:: Task brief ::
Reproduce the items word for word, starting at the very first line and ending at the line that contains "Action: click(165, 37)", with both of those lines included.

Item coordinate data:

Begin

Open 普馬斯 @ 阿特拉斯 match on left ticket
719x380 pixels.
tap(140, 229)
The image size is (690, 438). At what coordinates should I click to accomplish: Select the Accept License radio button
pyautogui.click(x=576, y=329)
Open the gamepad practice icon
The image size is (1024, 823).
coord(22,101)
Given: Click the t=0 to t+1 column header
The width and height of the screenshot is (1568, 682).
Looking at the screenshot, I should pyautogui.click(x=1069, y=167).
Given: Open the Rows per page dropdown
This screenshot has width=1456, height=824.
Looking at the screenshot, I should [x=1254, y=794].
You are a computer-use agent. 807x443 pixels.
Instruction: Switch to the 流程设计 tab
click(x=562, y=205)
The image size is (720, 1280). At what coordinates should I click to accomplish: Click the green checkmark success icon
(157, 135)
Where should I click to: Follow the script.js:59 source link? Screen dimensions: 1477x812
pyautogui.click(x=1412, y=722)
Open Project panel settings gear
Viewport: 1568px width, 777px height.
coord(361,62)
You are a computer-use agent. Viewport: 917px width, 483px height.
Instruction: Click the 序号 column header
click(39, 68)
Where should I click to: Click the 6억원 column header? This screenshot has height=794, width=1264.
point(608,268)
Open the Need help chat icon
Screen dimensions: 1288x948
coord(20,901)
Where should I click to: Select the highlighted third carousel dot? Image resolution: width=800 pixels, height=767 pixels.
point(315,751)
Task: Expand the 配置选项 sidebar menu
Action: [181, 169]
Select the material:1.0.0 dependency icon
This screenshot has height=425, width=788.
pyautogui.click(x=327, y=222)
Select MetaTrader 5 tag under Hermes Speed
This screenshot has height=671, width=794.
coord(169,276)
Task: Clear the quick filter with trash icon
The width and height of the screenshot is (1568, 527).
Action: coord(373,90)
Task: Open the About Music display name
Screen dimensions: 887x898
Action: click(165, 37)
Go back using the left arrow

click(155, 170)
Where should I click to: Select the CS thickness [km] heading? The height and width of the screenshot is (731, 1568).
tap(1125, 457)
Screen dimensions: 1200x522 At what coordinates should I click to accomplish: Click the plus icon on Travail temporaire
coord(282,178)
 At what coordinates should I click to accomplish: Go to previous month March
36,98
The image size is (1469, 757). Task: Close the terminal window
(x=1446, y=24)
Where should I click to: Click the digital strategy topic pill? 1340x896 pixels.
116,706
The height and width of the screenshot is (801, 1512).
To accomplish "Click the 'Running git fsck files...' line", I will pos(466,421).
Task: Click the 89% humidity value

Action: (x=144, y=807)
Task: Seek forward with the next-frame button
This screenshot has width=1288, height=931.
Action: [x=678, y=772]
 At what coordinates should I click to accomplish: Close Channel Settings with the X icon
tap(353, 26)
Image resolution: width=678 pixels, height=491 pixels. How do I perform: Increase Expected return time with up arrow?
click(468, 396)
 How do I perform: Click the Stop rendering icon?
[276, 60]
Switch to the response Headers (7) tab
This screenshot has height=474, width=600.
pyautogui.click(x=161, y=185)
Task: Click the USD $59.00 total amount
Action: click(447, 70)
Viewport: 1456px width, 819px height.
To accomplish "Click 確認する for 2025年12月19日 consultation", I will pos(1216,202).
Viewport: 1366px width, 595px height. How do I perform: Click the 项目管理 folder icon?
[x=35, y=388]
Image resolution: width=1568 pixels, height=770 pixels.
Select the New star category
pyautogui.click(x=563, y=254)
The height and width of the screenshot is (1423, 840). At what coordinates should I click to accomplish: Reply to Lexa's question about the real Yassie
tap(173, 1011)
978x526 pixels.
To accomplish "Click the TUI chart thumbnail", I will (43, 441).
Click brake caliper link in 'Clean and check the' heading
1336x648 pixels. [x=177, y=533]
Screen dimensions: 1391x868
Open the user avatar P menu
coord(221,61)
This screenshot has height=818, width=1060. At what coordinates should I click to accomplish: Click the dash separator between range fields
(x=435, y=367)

End

:: Solution to the exercise ::
Open 普馬斯 @ 阿特拉斯 match on left ticket
719x380 pixels.
tap(140, 229)
The image size is (690, 438). At what coordinates should I click to accomplish: Select the Accept License radio button
pyautogui.click(x=576, y=329)
Open the gamepad practice icon
The image size is (1024, 823).
coord(22,101)
Given: Click the t=0 to t+1 column header
The width and height of the screenshot is (1568, 682).
Looking at the screenshot, I should pyautogui.click(x=1069, y=167).
Given: Open the Rows per page dropdown
This screenshot has width=1456, height=824.
Looking at the screenshot, I should [x=1254, y=794].
You are a computer-use agent. 807x443 pixels.
Instruction: Switch to the 流程设计 tab
click(x=562, y=205)
The image size is (720, 1280). At what coordinates should I click to accomplish: Click the green checkmark success icon
(157, 135)
Where should I click to: Follow the script.js:59 source link? Screen dimensions: 1477x812
pyautogui.click(x=1412, y=722)
Open Project panel settings gear
Viewport: 1568px width, 777px height.
coord(361,62)
You are a computer-use agent. Viewport: 917px width, 483px height.
Instruction: Click the 序号 column header
click(39, 68)
Where should I click to: Click the 6억원 column header? This screenshot has height=794, width=1264.
point(608,268)
Open the Need help chat icon
Screen dimensions: 1288x948
coord(20,901)
Where should I click to: Select the highlighted third carousel dot? Image resolution: width=800 pixels, height=767 pixels.
point(315,751)
Task: Expand the 配置选项 sidebar menu
Action: [181, 169]
Select the material:1.0.0 dependency icon
This screenshot has height=425, width=788.
pyautogui.click(x=327, y=222)
Select MetaTrader 5 tag under Hermes Speed
This screenshot has height=671, width=794.
coord(169,276)
Task: Clear the quick filter with trash icon
The width and height of the screenshot is (1568, 527).
Action: coord(373,90)
Task: Open the About Music display name
Screen dimensions: 887x898
Action: click(165, 37)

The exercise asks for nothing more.